■ **Problem description**:
Each entry in this listing needs to be written out again, word for word.

■ **Material for this exercise**:
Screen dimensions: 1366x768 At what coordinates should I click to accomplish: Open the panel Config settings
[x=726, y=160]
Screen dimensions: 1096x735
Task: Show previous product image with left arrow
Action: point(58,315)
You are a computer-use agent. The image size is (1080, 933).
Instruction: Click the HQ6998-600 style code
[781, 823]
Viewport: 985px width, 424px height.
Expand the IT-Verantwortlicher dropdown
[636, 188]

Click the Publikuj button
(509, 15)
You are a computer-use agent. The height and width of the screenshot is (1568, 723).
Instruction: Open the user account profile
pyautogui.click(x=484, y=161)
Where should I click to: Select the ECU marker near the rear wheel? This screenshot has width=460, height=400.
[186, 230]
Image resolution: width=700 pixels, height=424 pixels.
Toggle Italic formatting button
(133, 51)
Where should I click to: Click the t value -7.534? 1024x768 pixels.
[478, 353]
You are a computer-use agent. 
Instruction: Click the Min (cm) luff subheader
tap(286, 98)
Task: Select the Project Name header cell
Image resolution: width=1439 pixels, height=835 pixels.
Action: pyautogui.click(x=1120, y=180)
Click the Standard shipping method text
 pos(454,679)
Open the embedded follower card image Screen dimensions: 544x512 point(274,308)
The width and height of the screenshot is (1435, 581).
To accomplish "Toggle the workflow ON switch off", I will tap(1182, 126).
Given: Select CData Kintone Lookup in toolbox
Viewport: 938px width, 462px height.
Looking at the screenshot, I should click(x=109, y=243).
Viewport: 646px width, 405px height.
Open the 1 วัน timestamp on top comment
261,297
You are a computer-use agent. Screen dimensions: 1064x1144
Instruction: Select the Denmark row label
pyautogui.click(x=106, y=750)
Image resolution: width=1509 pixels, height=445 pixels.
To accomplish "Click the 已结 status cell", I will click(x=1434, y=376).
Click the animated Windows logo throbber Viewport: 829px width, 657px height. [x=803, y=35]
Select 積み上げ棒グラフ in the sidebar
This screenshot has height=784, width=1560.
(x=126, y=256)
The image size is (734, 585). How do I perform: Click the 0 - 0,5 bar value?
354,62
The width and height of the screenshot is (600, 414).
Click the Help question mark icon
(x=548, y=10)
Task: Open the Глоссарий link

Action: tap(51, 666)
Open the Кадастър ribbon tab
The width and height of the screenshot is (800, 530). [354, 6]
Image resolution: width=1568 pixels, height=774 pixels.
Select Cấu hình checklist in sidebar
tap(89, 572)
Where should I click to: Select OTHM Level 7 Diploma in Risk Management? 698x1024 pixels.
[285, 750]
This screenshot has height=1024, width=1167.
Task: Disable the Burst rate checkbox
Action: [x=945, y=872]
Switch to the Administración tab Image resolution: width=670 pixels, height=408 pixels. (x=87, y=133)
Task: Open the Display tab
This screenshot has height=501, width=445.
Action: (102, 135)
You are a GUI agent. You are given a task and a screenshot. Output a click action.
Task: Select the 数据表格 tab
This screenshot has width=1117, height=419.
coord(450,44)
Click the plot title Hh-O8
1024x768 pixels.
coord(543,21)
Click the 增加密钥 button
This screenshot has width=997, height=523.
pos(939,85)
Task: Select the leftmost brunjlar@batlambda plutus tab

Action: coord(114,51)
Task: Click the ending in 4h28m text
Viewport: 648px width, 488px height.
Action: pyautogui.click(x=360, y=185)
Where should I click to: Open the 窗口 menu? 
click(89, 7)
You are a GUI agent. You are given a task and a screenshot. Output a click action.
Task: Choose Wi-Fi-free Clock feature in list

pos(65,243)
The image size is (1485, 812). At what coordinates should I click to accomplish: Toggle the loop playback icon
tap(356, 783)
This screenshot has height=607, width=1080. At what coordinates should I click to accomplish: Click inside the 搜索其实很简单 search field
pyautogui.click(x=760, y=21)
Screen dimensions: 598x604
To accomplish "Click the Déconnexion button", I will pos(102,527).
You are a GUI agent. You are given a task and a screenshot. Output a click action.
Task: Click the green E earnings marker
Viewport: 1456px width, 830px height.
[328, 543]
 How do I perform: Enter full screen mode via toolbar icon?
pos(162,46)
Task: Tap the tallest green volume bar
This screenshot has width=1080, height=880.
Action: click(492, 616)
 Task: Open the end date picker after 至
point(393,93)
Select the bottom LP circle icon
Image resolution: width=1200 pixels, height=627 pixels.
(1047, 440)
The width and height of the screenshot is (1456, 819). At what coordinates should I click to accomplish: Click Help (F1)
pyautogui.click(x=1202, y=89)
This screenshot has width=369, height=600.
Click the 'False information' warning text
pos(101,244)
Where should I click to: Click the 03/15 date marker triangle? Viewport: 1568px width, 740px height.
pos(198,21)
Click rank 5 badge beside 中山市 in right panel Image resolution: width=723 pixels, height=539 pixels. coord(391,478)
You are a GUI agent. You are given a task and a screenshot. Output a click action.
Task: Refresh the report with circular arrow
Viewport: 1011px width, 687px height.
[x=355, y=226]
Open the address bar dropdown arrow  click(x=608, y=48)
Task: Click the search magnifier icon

■ **Result of the task**:
Screen dimensions: 1366x768 At what coordinates should I click to accomplish: Open the panel Config settings
[x=726, y=160]
Screen dimensions: 1096x735
Task: Show previous product image with left arrow
Action: point(58,315)
You are a computer-use agent. The image size is (1080, 933).
Instruction: Click the HQ6998-600 style code
[781, 823]
Viewport: 985px width, 424px height.
Expand the IT-Verantwortlicher dropdown
[636, 188]

Click the Publikuj button
(509, 15)
You are a computer-use agent. The height and width of the screenshot is (1568, 723).
Instruction: Open the user account profile
pyautogui.click(x=484, y=161)
Where should I click to: Select the ECU marker near the rear wheel? This screenshot has width=460, height=400.
[186, 230]
Image resolution: width=700 pixels, height=424 pixels.
Toggle Italic formatting button
(133, 51)
Where should I click to: Click the t value -7.534? 1024x768 pixels.
[478, 353]
You are a computer-use agent. 
Instruction: Click the Min (cm) luff subheader
tap(286, 98)
Task: Select the Project Name header cell
Image resolution: width=1439 pixels, height=835 pixels.
Action: pyautogui.click(x=1120, y=180)
Click the Standard shipping method text
 pos(454,679)
Open the embedded follower card image Screen dimensions: 544x512 point(274,308)
The width and height of the screenshot is (1435, 581).
To accomplish "Toggle the workflow ON switch off", I will tap(1182, 126).
Given: Select CData Kintone Lookup in toolbox
Viewport: 938px width, 462px height.
Looking at the screenshot, I should click(x=109, y=243).
Viewport: 646px width, 405px height.
Open the 1 วัน timestamp on top comment
261,297
You are a computer-use agent. Screen dimensions: 1064x1144
Instruction: Select the Denmark row label
pyautogui.click(x=106, y=750)
Image resolution: width=1509 pixels, height=445 pixels.
To accomplish "Click the 已结 status cell", I will click(x=1434, y=376).
Click the animated Windows logo throbber Viewport: 829px width, 657px height. [x=803, y=35]
Select 積み上げ棒グラフ in the sidebar
This screenshot has height=784, width=1560.
(x=126, y=256)
The image size is (734, 585). How do I perform: Click the 0 - 0,5 bar value?
354,62
The width and height of the screenshot is (600, 414).
Click the Help question mark icon
(x=548, y=10)
Task: Open the Глоссарий link

Action: tap(51, 666)
Open the Кадастър ribbon tab
The width and height of the screenshot is (800, 530). [354, 6]
Image resolution: width=1568 pixels, height=774 pixels.
Select Cấu hình checklist in sidebar
tap(89, 572)
Where should I click to: Select OTHM Level 7 Diploma in Risk Management? 698x1024 pixels.
[285, 750]
This screenshot has height=1024, width=1167.
Task: Disable the Burst rate checkbox
Action: [x=945, y=872]
Switch to the Administración tab Image resolution: width=670 pixels, height=408 pixels. (x=87, y=133)
Task: Open the Display tab
This screenshot has height=501, width=445.
Action: (102, 135)
You are a GUI agent. You are given a task and a screenshot. Output a click action.
Task: Select the 数据表格 tab
This screenshot has width=1117, height=419.
coord(450,44)
Click the plot title Hh-O8
1024x768 pixels.
coord(543,21)
Click the 增加密钥 button
This screenshot has width=997, height=523.
pos(939,85)
Task: Select the leftmost brunjlar@batlambda plutus tab

Action: coord(114,51)
Task: Click the ending in 4h28m text
Viewport: 648px width, 488px height.
Action: pyautogui.click(x=360, y=185)
Where should I click to: Open the 窗口 menu? 
click(89, 7)
You are a GUI agent. You are given a task and a screenshot. Output a click action.
Task: Choose Wi-Fi-free Clock feature in list

pos(65,243)
The image size is (1485, 812). At what coordinates should I click to accomplish: Toggle the loop playback icon
tap(356, 783)
This screenshot has height=607, width=1080. At what coordinates should I click to accomplish: Click inside the 搜索其实很简单 search field
pyautogui.click(x=760, y=21)
Screen dimensions: 598x604
To accomplish "Click the Déconnexion button", I will pos(102,527).
You are a GUI agent. You are given a task and a screenshot. Output a click action.
Task: Click the green E earnings marker
Viewport: 1456px width, 830px height.
[328, 543]
 How do I perform: Enter full screen mode via toolbar icon?
pos(162,46)
Task: Tap the tallest green volume bar
This screenshot has width=1080, height=880.
Action: click(492, 616)
 Task: Open the end date picker after 至
point(393,93)
Select the bottom LP circle icon
Image resolution: width=1200 pixels, height=627 pixels.
(1047, 440)
The width and height of the screenshot is (1456, 819). At what coordinates should I click to accomplish: Click Help (F1)
pyautogui.click(x=1202, y=89)
This screenshot has width=369, height=600.
Click the 'False information' warning text
pos(101,244)
Where should I click to: Click the 03/15 date marker triangle? Viewport: 1568px width, 740px height.
pos(198,21)
Click rank 5 badge beside 中山市 in right panel Image resolution: width=723 pixels, height=539 pixels. coord(391,478)
You are a GUI agent. You are given a task and a screenshot. Output a click action.
Task: Refresh the report with circular arrow
Viewport: 1011px width, 687px height.
[x=355, y=226]
Open the address bar dropdown arrow  click(x=608, y=48)
Task: Click the search magnifier icon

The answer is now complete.